Several models have been proposed for the modeling of and reasoning about concurrent networks, the most widely known being the several variants of Petri nets. One interesting problem is the dichotomy between the geometric aspects of the network (this can also be seen as the global view) and a compositional algebraic view describing the network as being composed from basic units by algebraic operations.

The approach described in this paper is a category theoretical one, modeling the networks in certain categories of graphs. As the title suggests, networks containing state machines are also modeled (globally and compositionally) and follow quite naturally from the category theoretic machinery.

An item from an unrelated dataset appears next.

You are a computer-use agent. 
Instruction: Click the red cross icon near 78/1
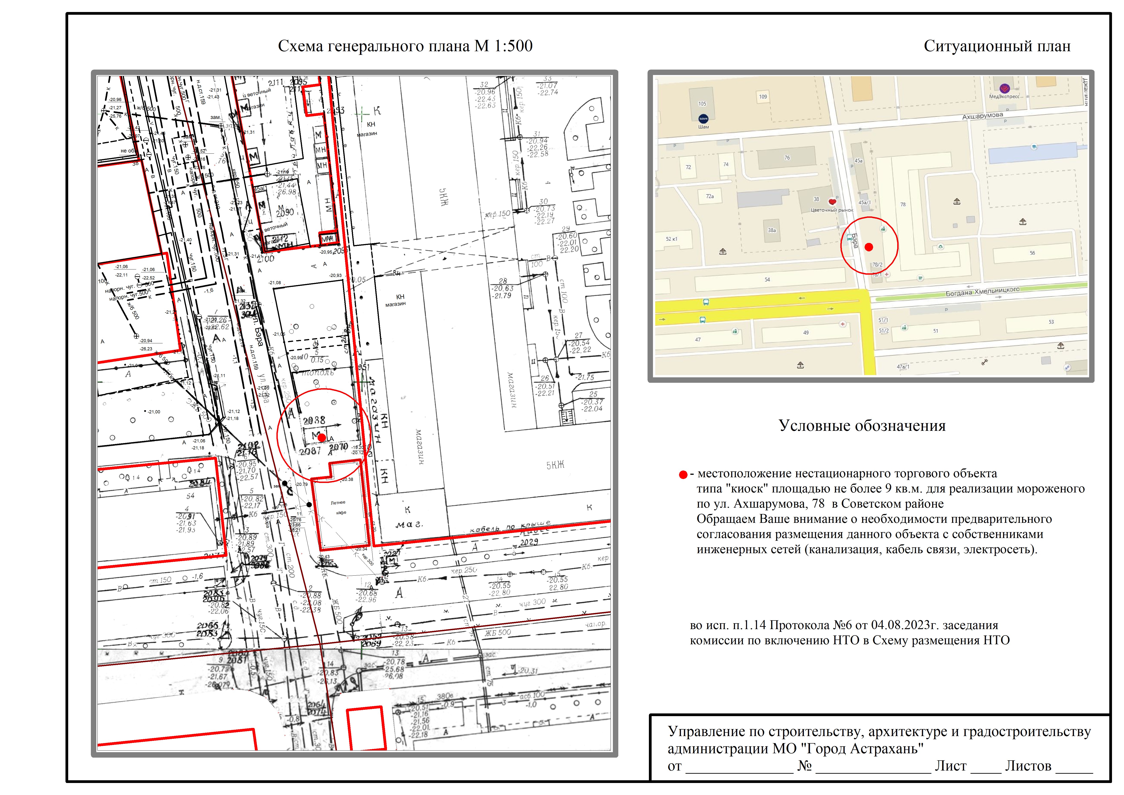tap(887, 275)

The paper starts with a short introduction outlining the main contributions of the paper, referencing earlier papers that investigated the basic category theoretic structures used in the paper, namely the algebras Span(Graph) and Cospan(Graph). Accordingly, the second section presents a review of the definition of these algebras, together with a basic example of how to model automata with them. The following section explains the modeling of open and closed networks in a category of monoidal graphs, respectively, in the category of cospans over a quotient of this category. Adding states to these networks is the topic of the fourth section. Again, this follows from certain category theoretic constructions. This section also draws the connection to Petri nets and shows that the network with state needs fewer elements as an equivalent Petri net due to the fact that some aspects can be incorporated into the state machine. The final sections shortly reference a tool for transforming an expression from the underlying algebra into the network described by this expression and presenting a connection of the machinery for describing the networks to mathematical topology and knot theory.

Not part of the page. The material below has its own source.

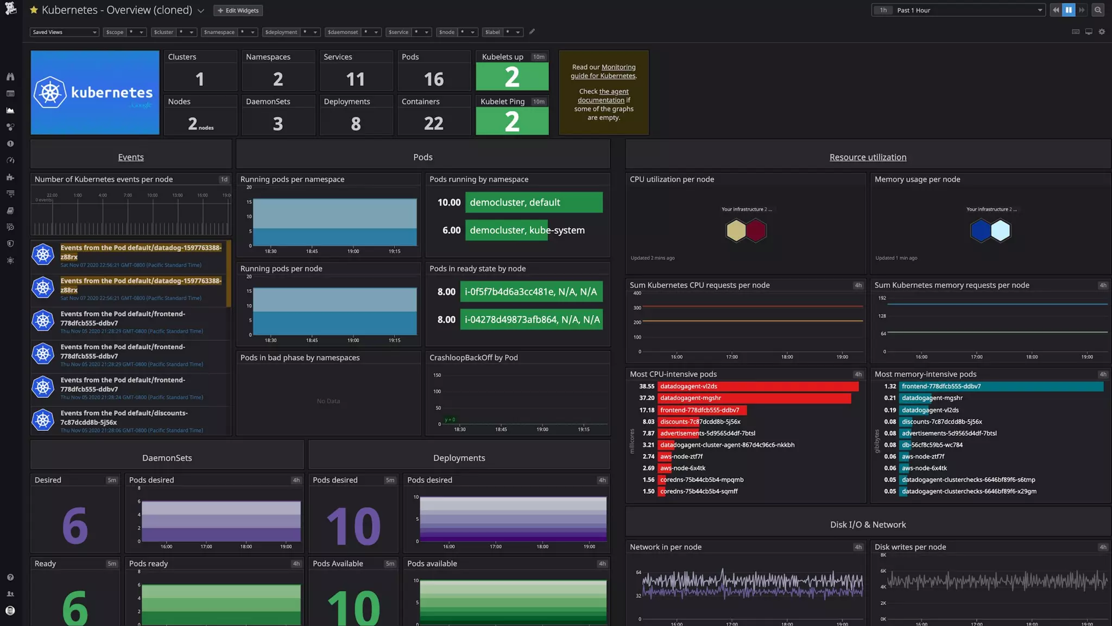Open the Saved Views dropdown
The image size is (1112, 626).
64,32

The gist of the approach is quite easy to understand from the paper and looks very interesting. Several aspects are more completely described in the previous papers referenced. Furthermore, a good deal of category theoretic intuition is needed to better understand the paper. I was unable to completely follow the diagrammatic proofs in the last section because the semantics of these string diagrams is not explained; maybe this would become clearer after reading the paper these results are a summary of. In conclusion, I have the impression that this is an interesting avenue, but further work is needed to make the results more accessible.